Would you want to live in a community where there were no fire fighters or dentists?
Me neither.
Most of us want to be able to get to the dentist quickly if we have an emergency, and of course we want fire fighters to get to our homes even more quickly if our house is on fire. What strikes me as interesting about these two professions is that the main problems they addressed a hundred years ago – tooth decay and fires – have plummeted to historic lows today.
There was a time when tooth decay was prevalent in every city and town. But then came fluoride and prevention education, and now dentists see far less severe dental disease than they would have seen only a few decades ago.
Also, since humans began living in structures and coming up with ways to light the darkness, the word “fire” struck fear in the heart like no other. But then came new building materials, new building codes, and (again) prevention education, and now fire fighters fight fewer fires (say that five times fast) than ever before.
Both professions reinvented themselves to focus on prevention. Dentists didn’t chant “fluoride toothpaste will kill our business!”. Fire fighters didn’t lobby against fire-resistant shingles or Smokey The Bear commercials.
Assuming you are neither a dentist nor a fire fighter (or even a fire-fighting dentist for that matter) then its not likely that society will view your job as essential when the pain points that created your role in the first place begin to recede.

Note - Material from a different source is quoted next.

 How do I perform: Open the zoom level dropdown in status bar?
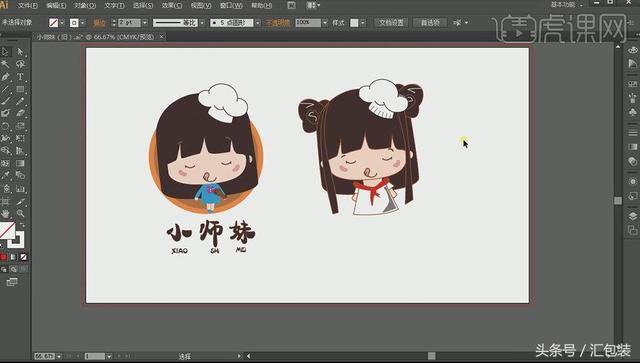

If there is a fluoride equivalent that will eliminate your employer’s pain, will you fight against it, or admit that a world without tooth decay is a better world (while finding the next pain point that you can solve)?
There is still plenty of terrible tooth decay in the developing world. And while there might not be many fires in your neighborhood, there unfortunately will be quite a few this summer in California. So a dentist who wants to be surrounded by dental emergencies only needs to go to another country, and a fire fighter who wants to fight life-threatening fires might find more action in the US Forest Service than in the local fire house.
Sometimes pain goes away entirely, and sometimes it simply moves. Either we need to move to where the pain goes, or we need to stay where we are and reinvent ourselves.